(EXERCISE DATA)
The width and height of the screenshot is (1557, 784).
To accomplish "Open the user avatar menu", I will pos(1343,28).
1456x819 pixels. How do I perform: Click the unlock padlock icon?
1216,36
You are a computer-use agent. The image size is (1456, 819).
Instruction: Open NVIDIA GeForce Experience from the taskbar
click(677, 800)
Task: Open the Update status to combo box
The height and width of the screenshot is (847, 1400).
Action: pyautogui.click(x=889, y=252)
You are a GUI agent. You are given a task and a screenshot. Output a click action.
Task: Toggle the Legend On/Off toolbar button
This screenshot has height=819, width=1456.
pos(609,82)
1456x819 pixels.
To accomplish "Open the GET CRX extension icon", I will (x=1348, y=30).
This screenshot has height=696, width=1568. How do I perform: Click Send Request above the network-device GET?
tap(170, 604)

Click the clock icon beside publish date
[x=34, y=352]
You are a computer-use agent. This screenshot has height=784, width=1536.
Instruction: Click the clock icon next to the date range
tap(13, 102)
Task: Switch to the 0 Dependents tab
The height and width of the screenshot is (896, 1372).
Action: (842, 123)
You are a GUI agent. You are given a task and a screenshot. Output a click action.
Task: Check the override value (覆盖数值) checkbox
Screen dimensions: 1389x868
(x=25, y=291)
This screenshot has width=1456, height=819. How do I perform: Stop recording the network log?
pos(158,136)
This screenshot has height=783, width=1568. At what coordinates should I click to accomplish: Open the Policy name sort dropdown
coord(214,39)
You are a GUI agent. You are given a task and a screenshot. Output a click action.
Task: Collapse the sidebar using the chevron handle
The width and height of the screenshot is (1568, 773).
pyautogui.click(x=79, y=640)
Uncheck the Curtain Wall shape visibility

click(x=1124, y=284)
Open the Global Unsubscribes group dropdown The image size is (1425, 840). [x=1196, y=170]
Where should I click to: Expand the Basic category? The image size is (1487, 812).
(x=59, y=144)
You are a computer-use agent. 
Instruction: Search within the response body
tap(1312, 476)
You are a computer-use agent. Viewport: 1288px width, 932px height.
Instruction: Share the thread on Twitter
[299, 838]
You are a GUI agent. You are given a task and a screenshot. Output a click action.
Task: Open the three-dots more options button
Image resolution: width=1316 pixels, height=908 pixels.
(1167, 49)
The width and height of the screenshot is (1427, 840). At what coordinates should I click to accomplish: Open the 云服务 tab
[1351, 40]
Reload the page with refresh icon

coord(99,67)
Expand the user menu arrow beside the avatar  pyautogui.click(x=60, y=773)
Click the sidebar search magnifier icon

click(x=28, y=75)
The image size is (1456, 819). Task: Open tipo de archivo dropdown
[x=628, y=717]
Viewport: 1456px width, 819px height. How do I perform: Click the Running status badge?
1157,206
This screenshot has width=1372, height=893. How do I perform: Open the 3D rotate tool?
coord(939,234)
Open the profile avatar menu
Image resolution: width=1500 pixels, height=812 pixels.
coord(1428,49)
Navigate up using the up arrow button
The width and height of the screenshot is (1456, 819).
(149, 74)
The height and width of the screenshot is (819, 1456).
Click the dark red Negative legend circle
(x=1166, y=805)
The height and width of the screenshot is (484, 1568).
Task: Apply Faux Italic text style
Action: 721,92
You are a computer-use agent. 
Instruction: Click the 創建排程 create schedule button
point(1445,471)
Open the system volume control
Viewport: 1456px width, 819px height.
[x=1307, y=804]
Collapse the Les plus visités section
(End EXERCISE DATA)
- AIM OF THE EXERCISE: Repeat, word for word, every line from the line that contains "Image resolution: width=1500" to the end of the entries; include both of those lines and no others.

- RESPONSE BELOW:
Image resolution: width=1500 pixels, height=812 pixels.
coord(1428,49)
Navigate up using the up arrow button
The width and height of the screenshot is (1456, 819).
(149, 74)
The height and width of the screenshot is (819, 1456).
Click the dark red Negative legend circle
(x=1166, y=805)
The height and width of the screenshot is (484, 1568).
Task: Apply Faux Italic text style
Action: 721,92
You are a computer-use agent. 
Instruction: Click the 創建排程 create schedule button
point(1445,471)
Open the system volume control
Viewport: 1456px width, 819px height.
[x=1307, y=804]
Collapse the Les plus visités section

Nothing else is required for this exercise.